Azimuth BinderHub allows users to create and share interactive Jupyter Notebooks, which are a powerful tool for data analysis, visualization, and machine learning. Additionally, the platform integrates seamlessly with GitHub, making it easy to create Binder environments from public or private repositories. Users can simply provide a GitHub repository URL, and Azimuth BinderHub will automatically build the corresponding Jupyter environment. Azimuth BinderHub provides a high degree of customization for Jupyter environments. Users can specify the desired Python version, libraries, and other dependencies in their GitHub repository, ensuring that the environment is tailored to their specific needs. Azimuth BinderHub facilitates collaboration among data scientists and researchers. Users can share their Binder environments with colleagues, allowing them to explore and interact with the same data and code.

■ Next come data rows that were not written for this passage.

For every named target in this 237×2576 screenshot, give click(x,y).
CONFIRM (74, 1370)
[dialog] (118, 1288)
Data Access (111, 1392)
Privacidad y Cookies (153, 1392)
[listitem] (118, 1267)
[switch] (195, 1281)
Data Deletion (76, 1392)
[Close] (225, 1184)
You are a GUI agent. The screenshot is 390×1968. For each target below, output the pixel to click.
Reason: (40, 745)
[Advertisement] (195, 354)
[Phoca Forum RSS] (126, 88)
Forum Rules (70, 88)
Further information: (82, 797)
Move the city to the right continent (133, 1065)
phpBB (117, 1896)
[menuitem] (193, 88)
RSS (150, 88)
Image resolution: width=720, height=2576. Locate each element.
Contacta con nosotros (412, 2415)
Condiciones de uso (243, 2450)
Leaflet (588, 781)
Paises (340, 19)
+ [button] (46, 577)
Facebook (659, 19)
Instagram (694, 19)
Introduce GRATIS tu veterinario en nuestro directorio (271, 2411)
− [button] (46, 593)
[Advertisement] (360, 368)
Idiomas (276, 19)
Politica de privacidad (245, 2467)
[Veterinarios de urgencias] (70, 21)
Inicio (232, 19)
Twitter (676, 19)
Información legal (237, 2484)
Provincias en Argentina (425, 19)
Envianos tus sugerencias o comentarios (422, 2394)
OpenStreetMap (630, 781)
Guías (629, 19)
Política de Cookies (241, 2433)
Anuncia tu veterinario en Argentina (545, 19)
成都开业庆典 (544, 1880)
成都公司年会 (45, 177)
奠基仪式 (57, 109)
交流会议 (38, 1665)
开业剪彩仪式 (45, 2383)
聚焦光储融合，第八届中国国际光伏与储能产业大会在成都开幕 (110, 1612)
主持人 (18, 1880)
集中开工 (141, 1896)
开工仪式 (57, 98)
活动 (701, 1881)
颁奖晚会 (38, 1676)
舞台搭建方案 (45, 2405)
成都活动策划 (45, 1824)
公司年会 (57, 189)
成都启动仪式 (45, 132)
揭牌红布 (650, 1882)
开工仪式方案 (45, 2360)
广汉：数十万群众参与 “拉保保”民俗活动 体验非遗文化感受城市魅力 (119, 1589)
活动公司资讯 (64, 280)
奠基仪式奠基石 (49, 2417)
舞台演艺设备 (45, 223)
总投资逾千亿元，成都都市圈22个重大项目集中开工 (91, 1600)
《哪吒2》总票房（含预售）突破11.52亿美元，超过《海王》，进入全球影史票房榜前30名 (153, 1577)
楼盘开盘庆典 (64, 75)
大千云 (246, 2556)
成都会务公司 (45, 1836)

The platform helps to ensure reproducibility in data science workflows, by sharing Binder environments where users can provide others with a self-contained environment that can be used to replicate their results. Azimuth BinderHub is accessible from any device with an internet connection, making it a convenient tool for users who need to work on data science projects remotely. Users create a GitHub repository containing the necessary files for their Jupyter environment, including Jupyter Notebooks, Python scripts, and configuration files.
Binder Build: When a user accesses a GitHub repository through Azimuth BinderHub, the platform triggers a Binder build process. This process creates a Docker image based on the specified dependencies and configuration.
Interactive Environment: Once the Docker image is built, Azimuth BinderHub launches an interactive Jupyter environment that can be accessed through a web browser. This environment contains all of the files and dependencies defined in the GitHub repository.